Tuesday, May 15, 2012

Review: A STRANGE MANUSCRIPT FOUND IN A COPPER CYLINDER by James De Mille

book cover
Original Publication Date: 1888

Genre: fantasy

Topics: lost world, adventure, exploration













Review:

This is a really weird book.

Adam More is a sailor on a convict ship. They're making their way back to England (or wherever the heck they're from) via South America, when he and this other guy whose name I forgot decide to go kill a bunch of seals. The captain's like, "Wait. No. Don't do that," but they go ashore anyway, and before you know it the ship's sailed off without them! They try to catch up but quickly become lost in the Antarctic, and eventually stumble upon a lost civilization of Antarctic peoples. Eventually, More writes about his experiences on a leaf (like Bunny Rabbit's Diary!) and some dudes in a boat find it.

I don't want to compare A Strange Manuscript Found in a Copper Cylinder to The Lost World-meets-Robinson Crusoe, because I think that would be an insult to those books; but it definitely has a similar vibe. The book didn't start off well for me because the hero killed baby seals. THEN these two guys behaved like total idiots with zero survival skills. For instance, they eat snow to survive, when everyone knows eating snow only dehydrates you and you end up dying faster. And shouldn't they be freezing to death?

I wanted to give up, but I stuck with it until the Antarctic people showed up. When they finally did, I only got more annoyed. Naturally, the Antarctic people are cannibals who want to eat the European guys.

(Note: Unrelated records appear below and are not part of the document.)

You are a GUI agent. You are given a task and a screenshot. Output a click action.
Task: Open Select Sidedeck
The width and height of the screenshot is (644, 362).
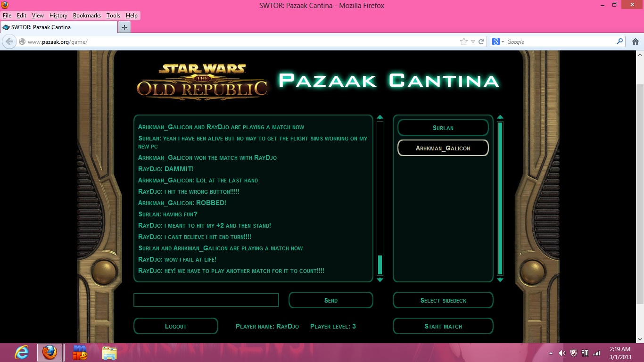coord(443,300)
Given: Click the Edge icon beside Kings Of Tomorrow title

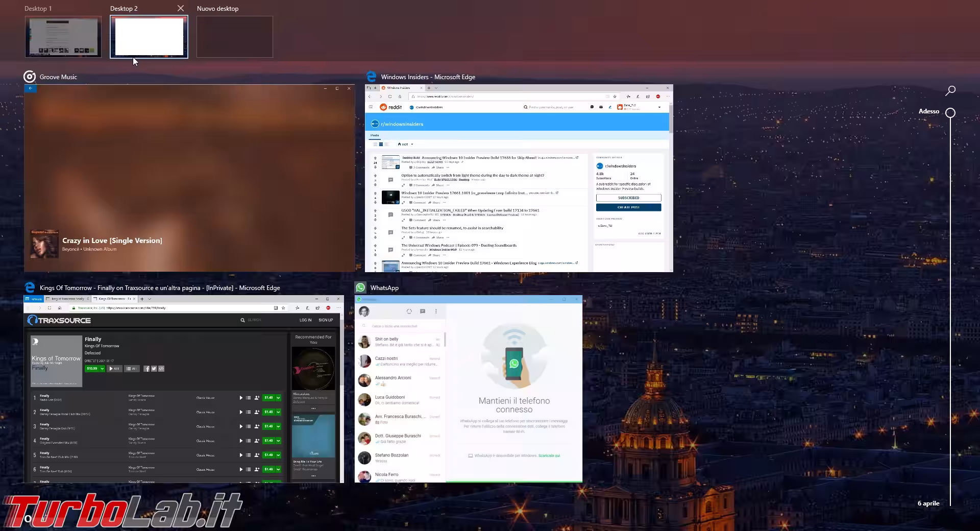Looking at the screenshot, I should point(30,288).
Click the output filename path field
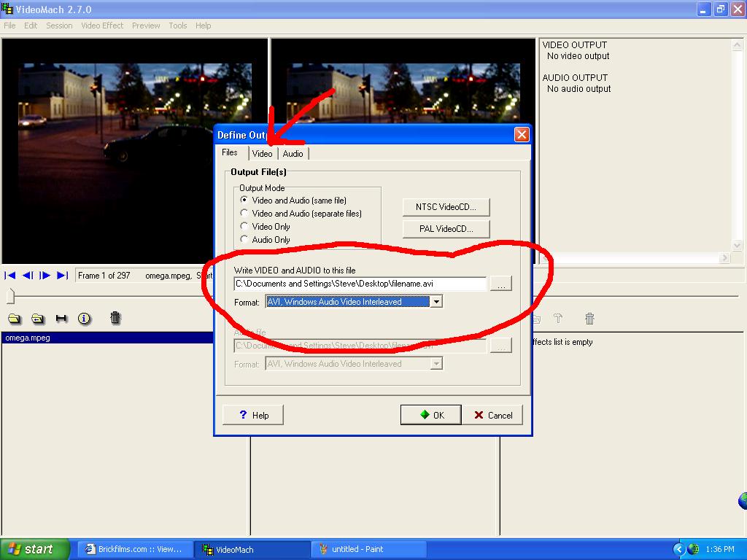 [x=360, y=284]

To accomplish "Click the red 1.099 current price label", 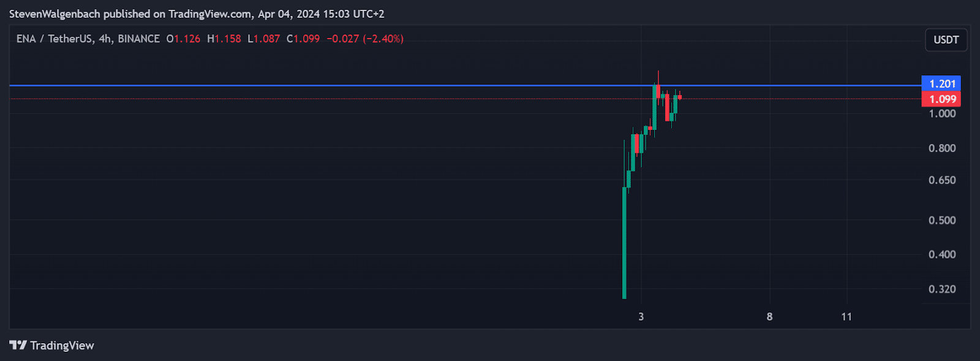I will [x=941, y=99].
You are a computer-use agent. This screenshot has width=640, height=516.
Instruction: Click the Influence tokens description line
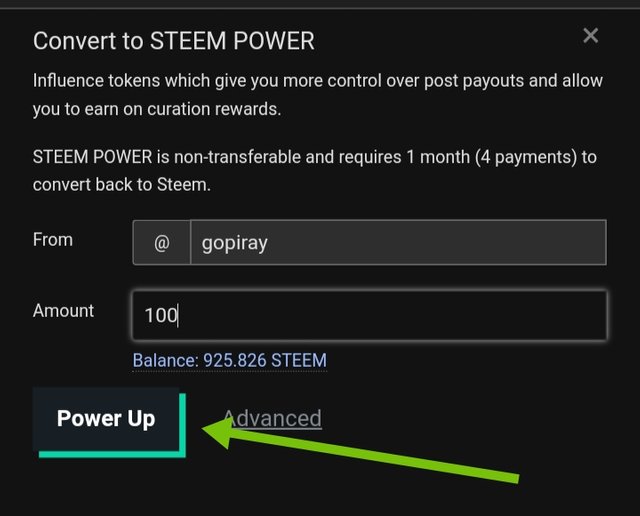(317, 81)
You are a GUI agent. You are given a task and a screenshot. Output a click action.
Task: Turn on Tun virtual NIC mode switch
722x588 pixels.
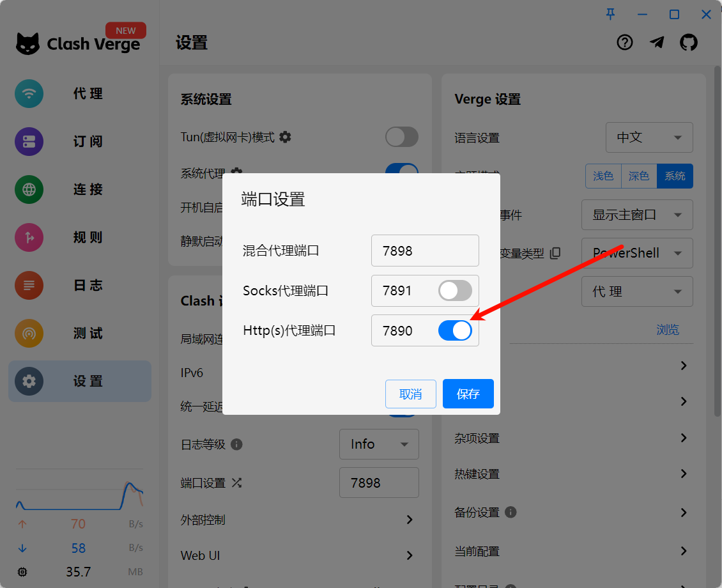pyautogui.click(x=401, y=137)
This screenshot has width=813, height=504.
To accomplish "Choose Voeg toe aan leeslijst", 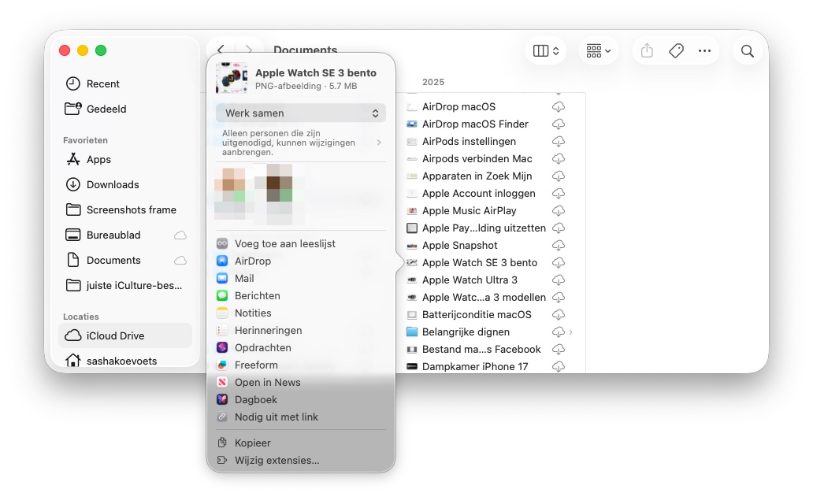I will (284, 243).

Ah, ye olde cannibalistic natives ploy. Fun fact: the American natives that the Spanish claimed were cannibals were probably not cannibals at all. Shocking, I know. Moving on... the natives are small, dark-skinned, and treated in a very racist manner by Adam, who describes them as the ugliest things he's ever seen. In addition, their societal values are the complete opposite of ours. They value death over life, try to avoid love, believe being rich is a curse, etc. Of course, European society does this to some extent as well, but let's ignore that because James De Mille is using it to "other"-ize these arctic pygmies, mkay?

On some level I realize De Mille is probably commenting on society having a balance of values, but he takes his damn time getting to the point, and in the meanwhile the book is dragging with these unlikable seal-murdering men who are TSTL. Novels like this basically hinge on plausibility, and to me everything in A Strange Manuscript seemed unbelievable. On the other hand, I could see a ten-year-old boy possibly buying into it.

I think A Strange Manuscript is worth checking out if you want to read something REALLY odd, but for me it didn't have any appeal whatsoever.